Juna Grossmann: Schonzeit vorbei Über das Leben mit dem täglichen Antisemitismus

Droemer Verlag, 2018, 160 S., 14,99 EUR, E-Book 12,99 EUR

Wer sich in Deutschland als Jude zu erkennen gibt, lebt gefährlich. Aber können – sicher gut gemeinte – Ratschläge, sich nicht als Jude zu outen, die Lösung des Problems sein? Wohl kaum. Höchste Zeit, über Antisemitismus zu reden. Über Vorurteile, die in vielen von uns latent vorhanden sind. Über unseren Umgang mit Randgruppen aller Art. Über Empathie. Übers Wegsehen. Darüber, ob wir eine lebenswerte Gesellschaft für alle sein wollen.

Juna Grossmann berichtet über ihren Alltag als jüdische Deutsche, ihre Erlebnisse als Angestellte im jüdischen Museum und Erlebnisse anderer Juden. Darüber, in welch vielfältiger Weise man ihr und anderen Juden signalisiert, sie seien selbst schuld, sie sollen Deutschland verlassen, dann passiere auch nichts. Darüber, dass Vermieter nicht an Juden vermieten wollen, dass sich Juden in Deutschland täglich für die Politik Israels rechtfertigen sollen, für die sie als in Deutschland Wahlberechtigte genauso wenig können, wie alle anderen Deutschen. Sie berichtet darüber, wie es ist, wenn keine jüdische Veranstaltung ohne Polizeischutz auskommt, wenn keine Synagoge besucht werden kann, ohne dass Taschen durchleuchtet werden. Über Mobbing an Schulen, öffentliche Bedrohungen und gewalttätige Übergriffe.

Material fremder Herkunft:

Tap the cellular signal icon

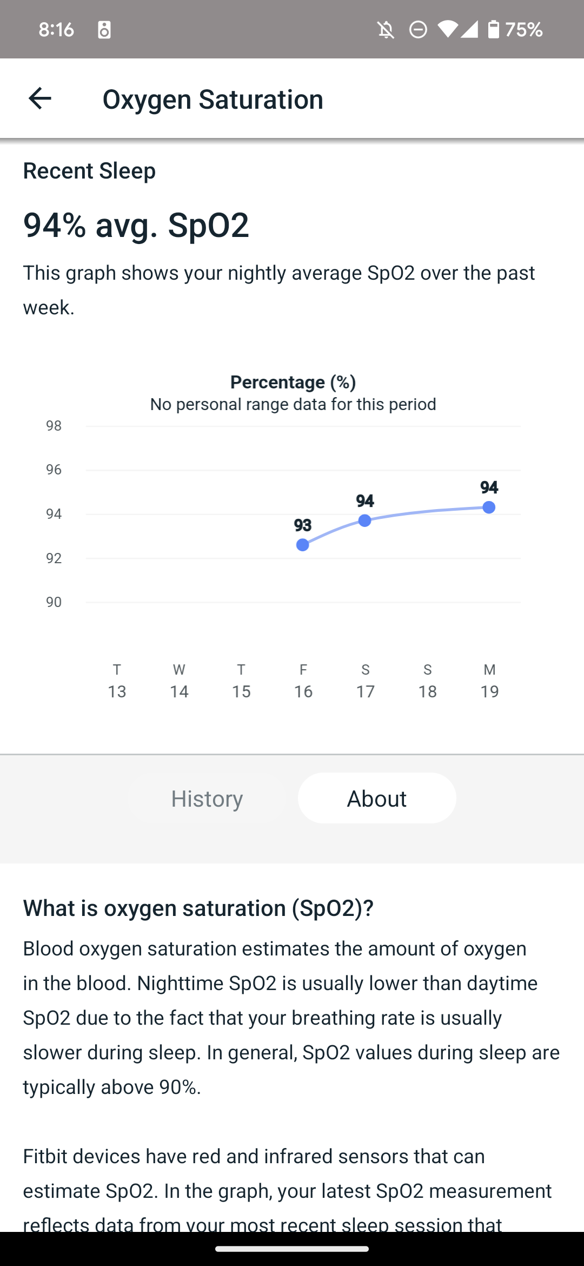click(469, 29)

Und darüber, dass sie seit Jahren keine größeren Anschaffungen mehr macht und auf gepackten Koffern sitzt. Schon einmal haben Juden in Deutschland erlebt, dass es irgendwann für die Ausreise zu spät sein kann.

Haben wir wirklich aus unserer Geschichte gelernt? – Ein kluges Buch, das weh tut. Es wurde von der Jury „Das politische Buch“ als eines der fünf wichtigsten politischen Sachbücher 2019 gekürt.